* **SEZIONE DI TESTO**:
────────────────────

Da un confronto con l’esercizio previsivo di dicembre emerge che le prospettive per l’inflazione misurata sullo IAPC sono state riviste verso l’alto per il 2021 e il 2022, mentre sono invariate per il 2023. La componente energetica dello IAPC è stata corretta al rialzo per il 2021 e al ribasso per il 2022 e il 2023, di riflesso all’ipotesi implicita nella curva dei contratti future sulle quotazioni del petrolio. Quella alimentare è stata rivista verso il basso per il 2021, rispecchiando i dati più modesti, ma verso l’alto per il 2022 e il 2023 in linea con le ipotesi di prezzi più elevati delle materie prime alimentari. L’inflazione misurata sullo IAPC al netto dei beni energetici e alimentari è stata oggetto di una lieve correzione al rialzo nel periodo considerato a causa di dati recenti non corrispondenti alle attese – valutati come in larga parte, ma non interamente, dovuti a fattori temporanei – e alle aspettative di un lieve aumento dell’inflazione formulate dal settore privato.

Riquadro 3
Previsioni formulate da altre organizzazioni

Varie organizzazioni, sia internazionali sia del settore privato, hanno pubblicato previsioni relative all’area dell’euro. Tuttavia tali previsioni non sono perfettamente confrontabili tra loro, né con le proiezioni macroeconomiche degli esperti della BCE, poiché sono state ultimate in momenti differenti e sono altresì verosimilmente fondate su ipotesi diverse riguardo all’evoluzione futura della pandemia di COVID-19. Inoltre si basano su metodi diversi per definire le ipotesi sulle variabili di bilancio, finanziarie ed esterne, inclusi i corsi del petrolio e di altre materie prime, e presentano differenze metodologiche nella correzione dei dati per il numero di giornate lavorative (cfr. la tavola).

────────────────────

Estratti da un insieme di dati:
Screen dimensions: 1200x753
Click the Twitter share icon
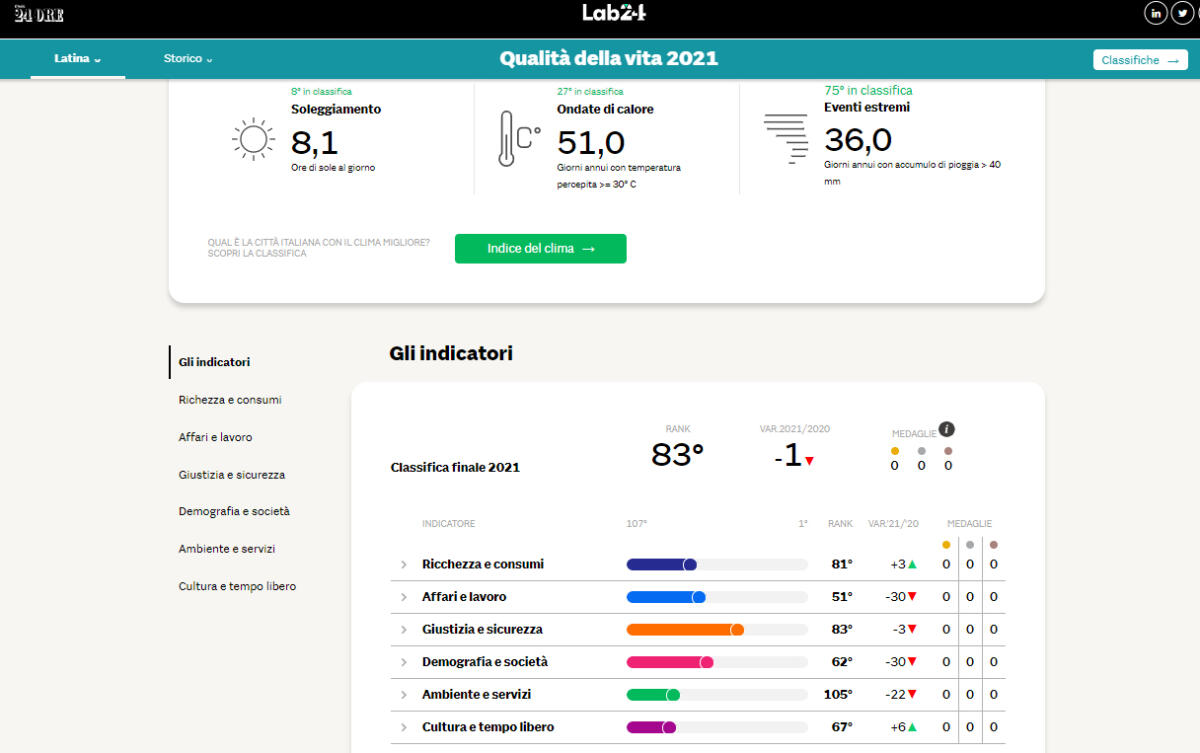click(1182, 13)
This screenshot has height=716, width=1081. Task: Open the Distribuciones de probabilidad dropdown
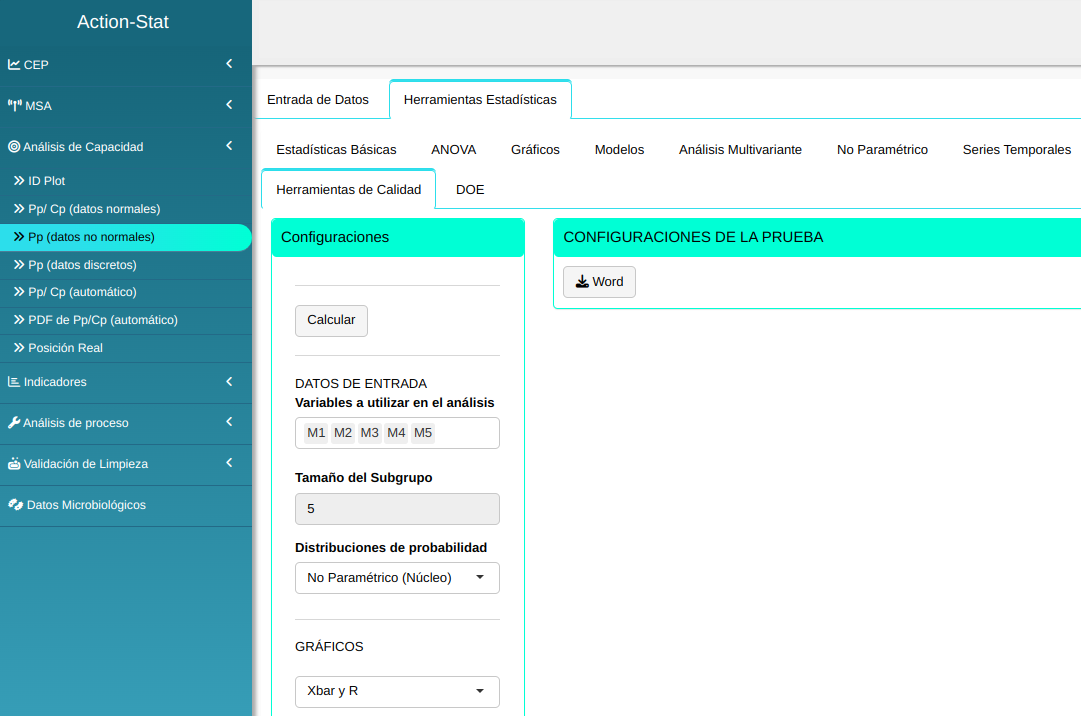397,578
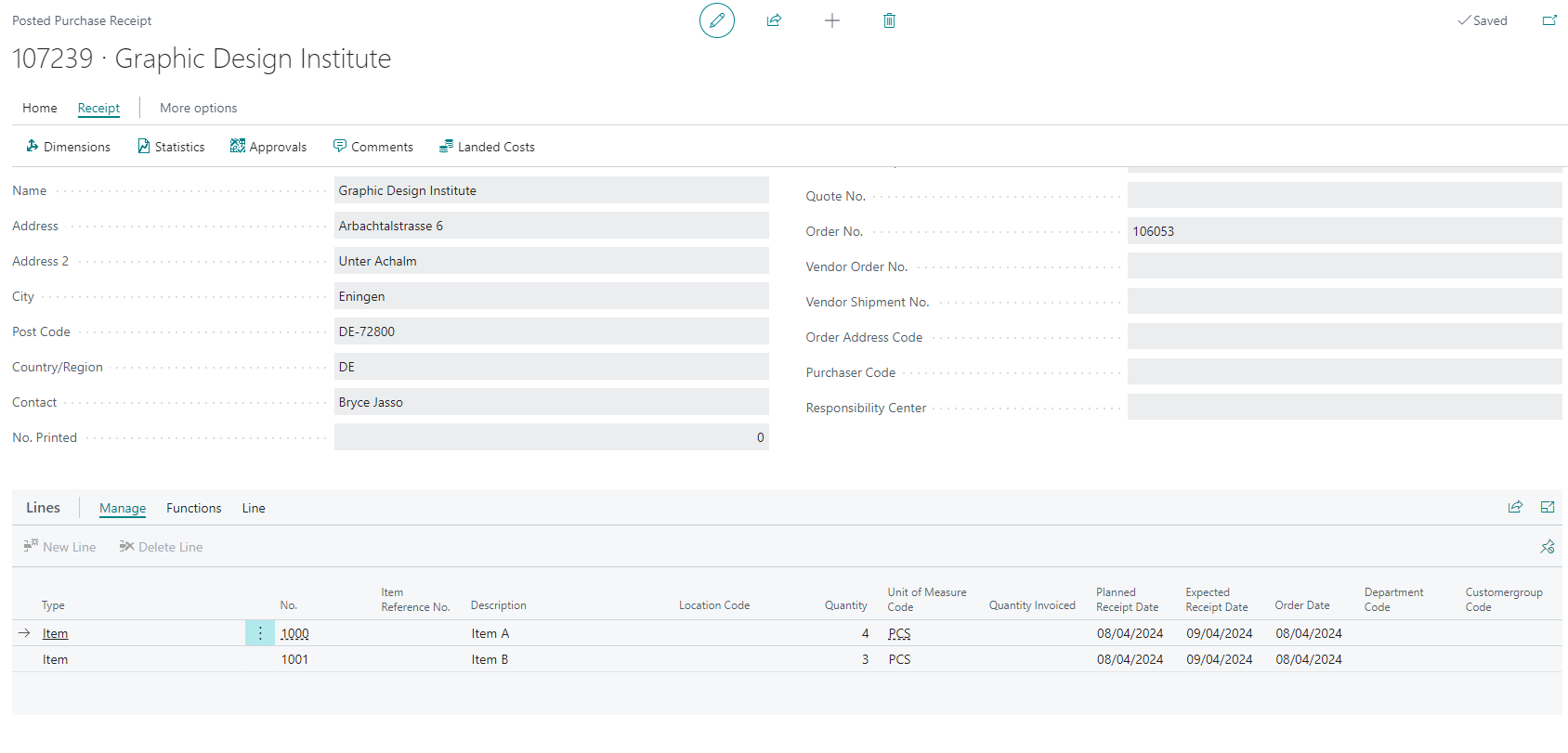
Task: Click the pin icon in lines toolbar
Action: pyautogui.click(x=1547, y=547)
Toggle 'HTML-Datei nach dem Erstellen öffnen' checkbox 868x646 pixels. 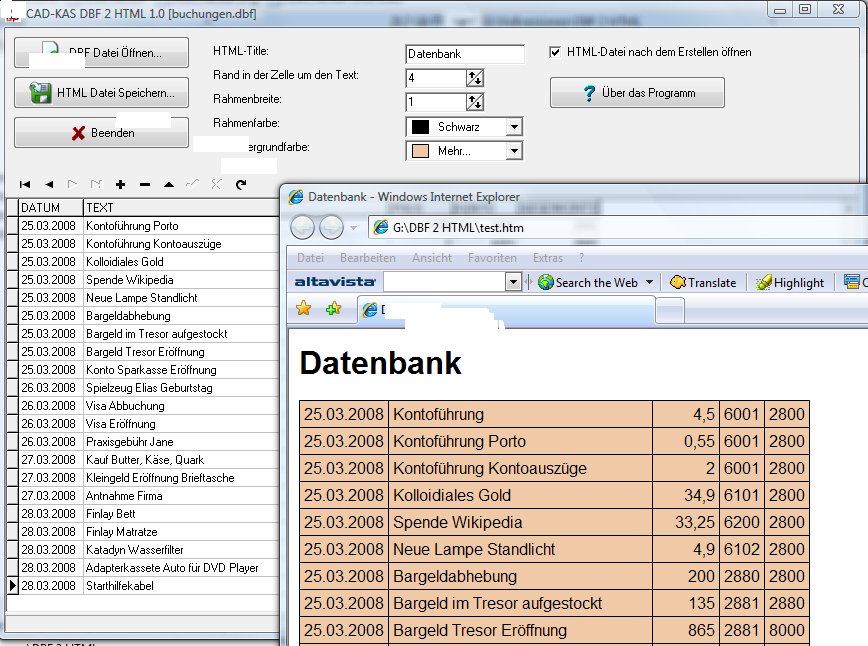[556, 52]
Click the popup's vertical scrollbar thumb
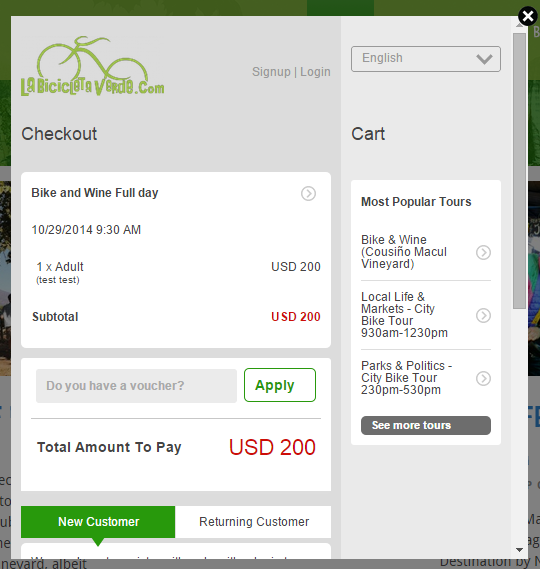Image resolution: width=540 pixels, height=569 pixels. point(520,171)
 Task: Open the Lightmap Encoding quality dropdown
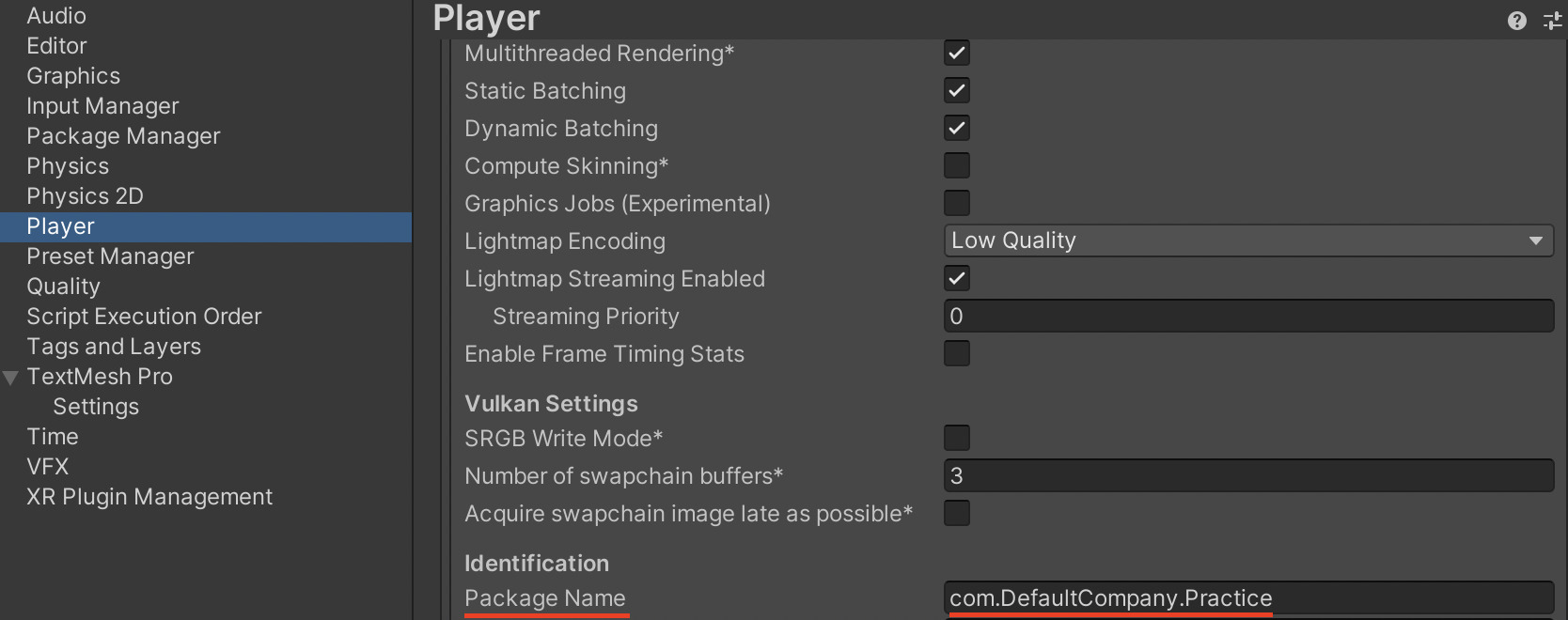[1247, 240]
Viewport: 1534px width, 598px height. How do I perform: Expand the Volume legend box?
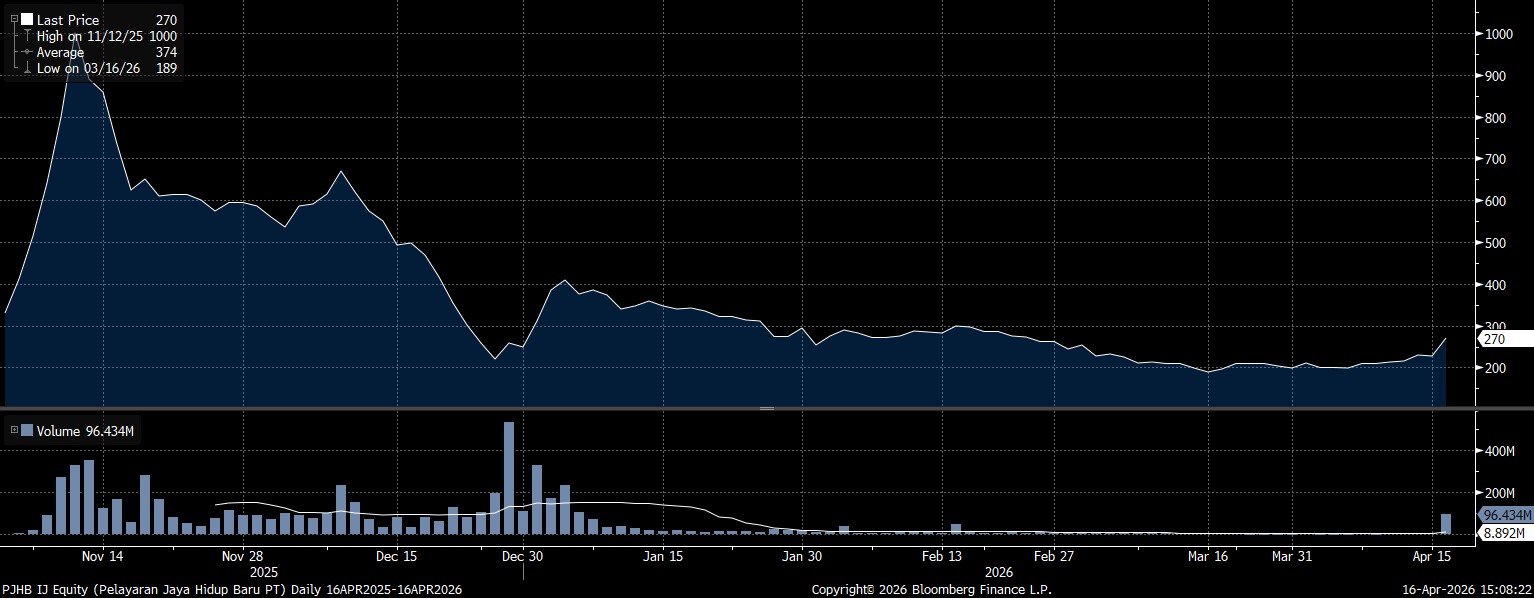14,431
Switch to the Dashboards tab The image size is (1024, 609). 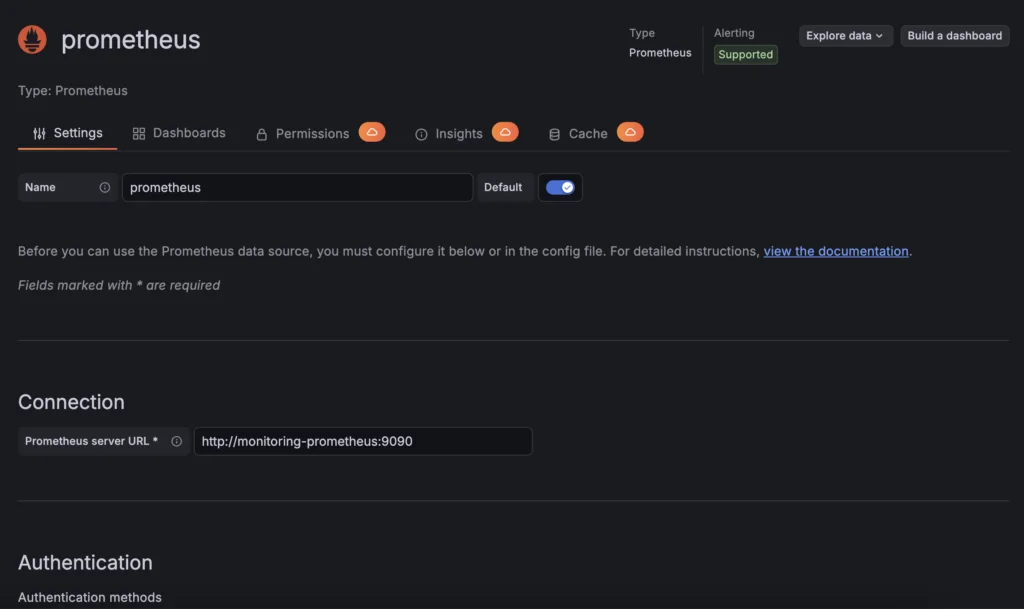point(188,132)
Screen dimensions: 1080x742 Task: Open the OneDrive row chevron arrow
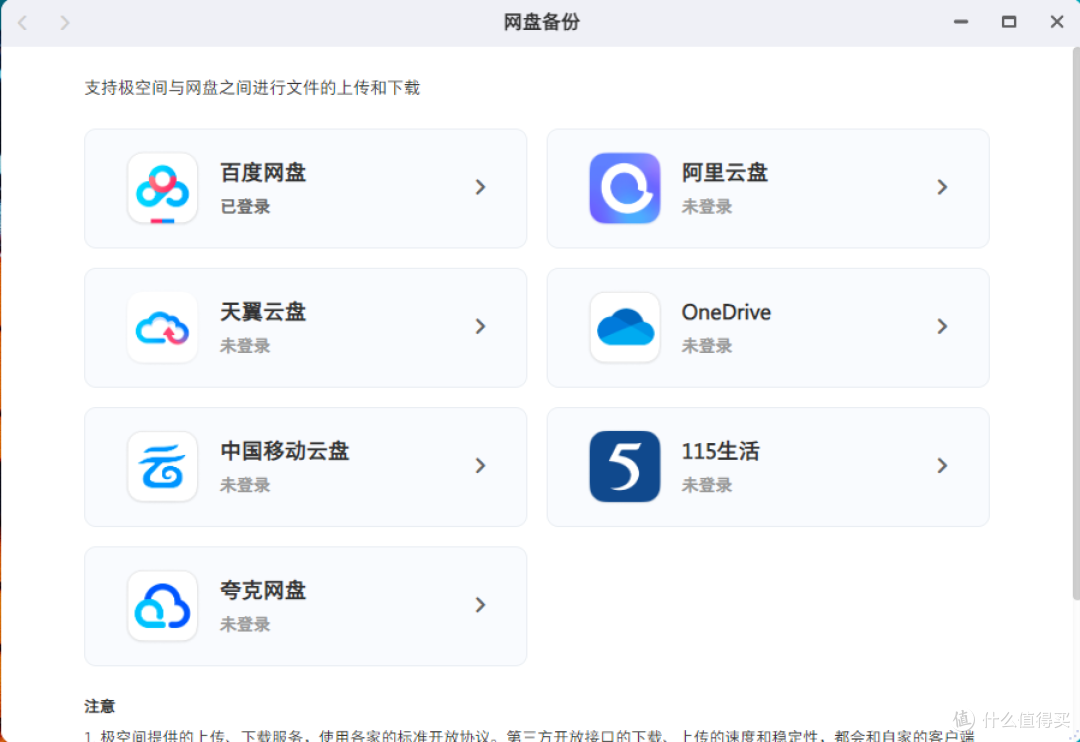click(942, 326)
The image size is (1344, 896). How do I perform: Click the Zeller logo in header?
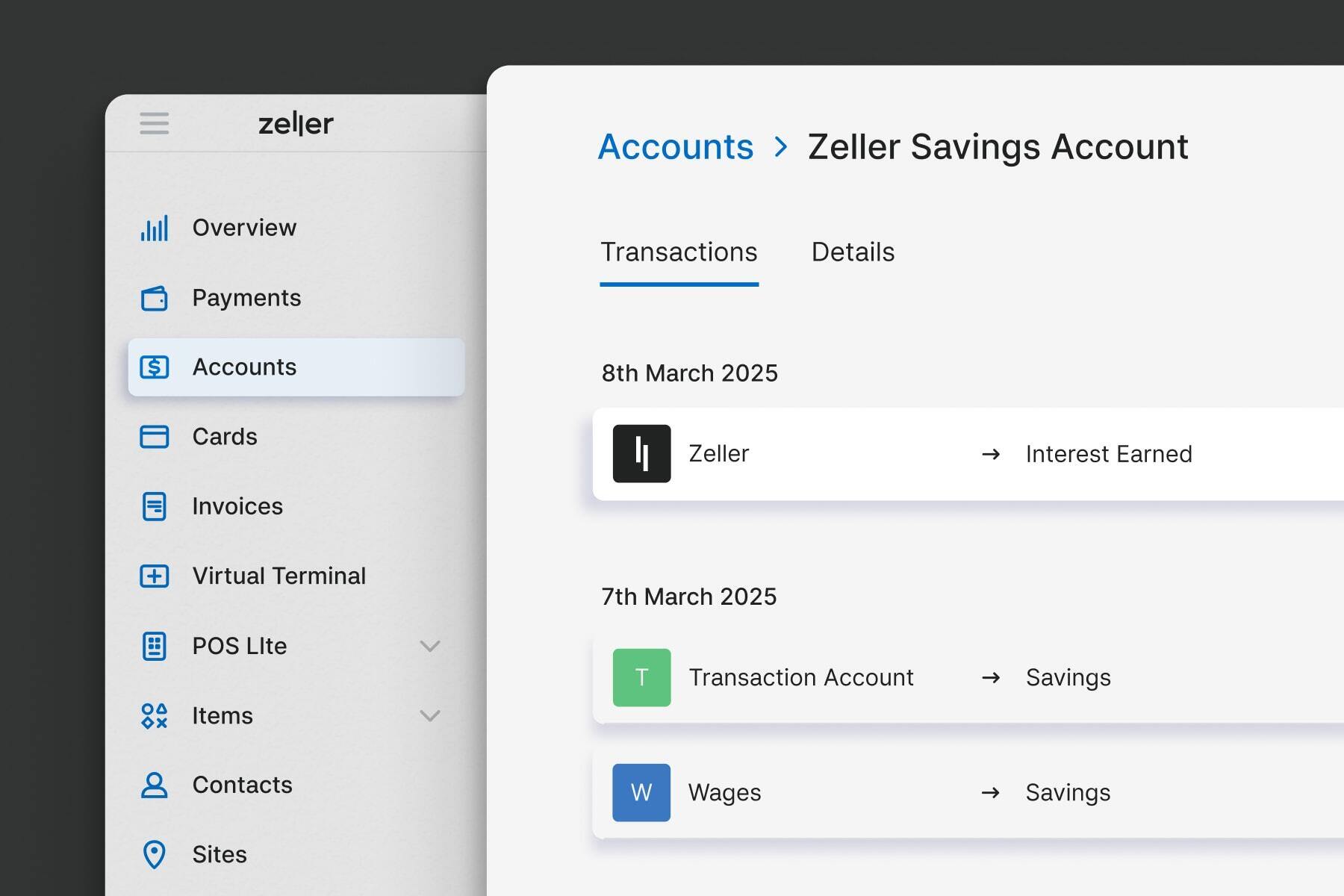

────────────────────

Prosegui il testo sulle previsioni economiche per l'area dell'euro dal punto in cui si ferma.

* **RISULTATO ESERCIZIO**:
Le proiezioni di marzo degli esperti della BCE relative alla crescita sono sostanzialmente confrontabili con le altre previsioni, mentre quelle per l’inflazione risultano superiori nel 2021 e complessivamente in linea nel periodo successivo. Le proiezioni degli esperti della BCE per la crescita rientrano nell’intervallo di valori delle altre previsioni per il 2021, mentre si collocano sui livelli più elevati dell’intervallo per il periodo 2022-2023. Con riferimento all’inflazione, per il 2021 sono sensibilmente superiori a quelle degli altri analisti per motivi verosimilmente riconducibili all’inclusione degli aumenti più recenti dei corsi petroliferi e dei dati di gennaio, mentre nel resto dell’orizzonte temporale di riferimento risultano sostanzialmente in linea.

Confronto tra alcune previsioni recenti sulla crescita del PIL e sull’inflazione nell’area dell’euro

(variazioni percentuali annue)

Fonti: Euro Zone Barometer di MJEconomics, 18 febbraio 2021 (i dati per il 2023 sono tratti dall’indagine di gennaio 2021); Consensus Economics Forecasts, 11 febbraio 2021 (i dati per il 2023 sono tratti dall’indagine di gennaio 2021); European Economic Forecast della Commissione europea, inverno 2021 (Interim); Indagine presso i previsori professionali della BCE, per il primo trimestre del 2021, condotta fra il 7 e l’11 gennaio 2021; Economic Outlook, Interim Report dell’OCSE, marzo 2021 (PIL in termini reali); Economic Outlook n. 108 dell’OCSE, dicembre 2020 (IAPC); World Economic Outlook dell’FMI, 26 gennaio 2021.
1) I tassi di crescita delle proiezioni macroeconomiche formulate dagli esperti della BCE e dell’Eurosistema sono corretti per il numero di giornate lavorative, diversamente da quelli riportati dalla Commissione europea e dall’FMI. Per quanto riguarda le altre previsioni non viene fornita alcuna precisazione in merito. La tavola non mostra gli intervalli di valori delle proiezioni degli esperti della BCE. Ciò rispecchia il fatto che, nelle circostanze attuali, il calcolo standard degli intervalli (basato sugli errori storici di proiezione) non fornirebbe un’indicazione attendibile dell’incertezza senza precedenti che caratterizza le attuali proiezioni. Invece, per meglio illustrare l’attuale incertezza, nella sezione 5 sono presentati scenari alternativi basati su ipotesi diverse riguardo all’evoluzione futura della pandemia di COVID-19 e alle relative misure di contenimento.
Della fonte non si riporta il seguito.